Do not be misled. The C-SPAN journey has not been as smooth as this summary may sound. At various times, cable providers moved to bump C-SPAN in favor of more lucrative channels. Notwithstanding that it televises a broad swath of official and government activity, C-SPAN has no regulatory right to stay on the air. What has kept it going all these years is the support of audiences who, by definition, include many politically aware and outspoken Americans, across the full ideological spectrum. What I find most inspiring about C-SPAN is that it succeeds outside what are thought of as conventional measures of celebrity, notoriety, and controversy. C-SPAN obviously isn’t for everybody, but then what of real value ever is?

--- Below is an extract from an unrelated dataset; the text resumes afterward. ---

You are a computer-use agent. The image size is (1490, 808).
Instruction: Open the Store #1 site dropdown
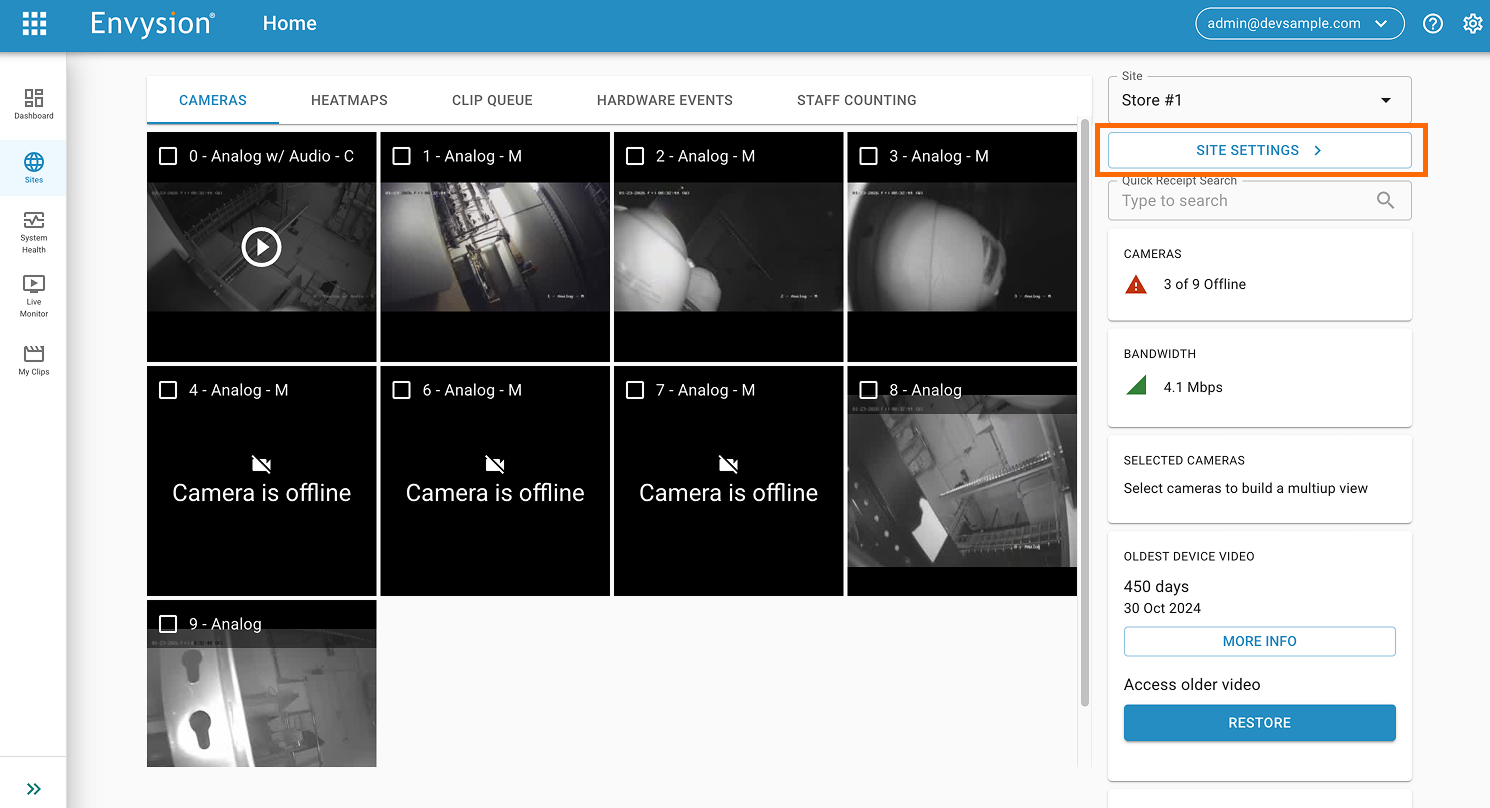point(1259,100)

Peter Osnos is a senior fellow for media at The Century Foundation. Osnos is the founder and editor at large of PublicAffairs Books. He is vice chairman of the Columbia Journalism Review, a former publisher at Random House, and was a correspondent and editor at the Washington Post.







dukesup
Brian Lamb is one of the greatest men in American culture, no matter how honestly modest he is. Alone of everyone else, he has spent thirty years disproving the idea that Americans have no patience for anything beyond commercial television units of twelve minutes followed by a fast cut advertisement or two. That is not minor proof and was shown when so many downloaded all forty minutes of Obama's speech in Philadelphia at a suspenseful moment in the contest. There are not many whom we can praise in our mass media but Brian Lamb is one and Peter Osnos did a very good job. It was thick with information and easy to read at a quick pace, a rare but very good version of what Lamb continues to oppose so impressively.
fergdoug
Hart Research poll?!? Doesn't Nielsen regularly measure cume audiences more reliably? I'd like to learn the weekly cume audience figure from a credible source.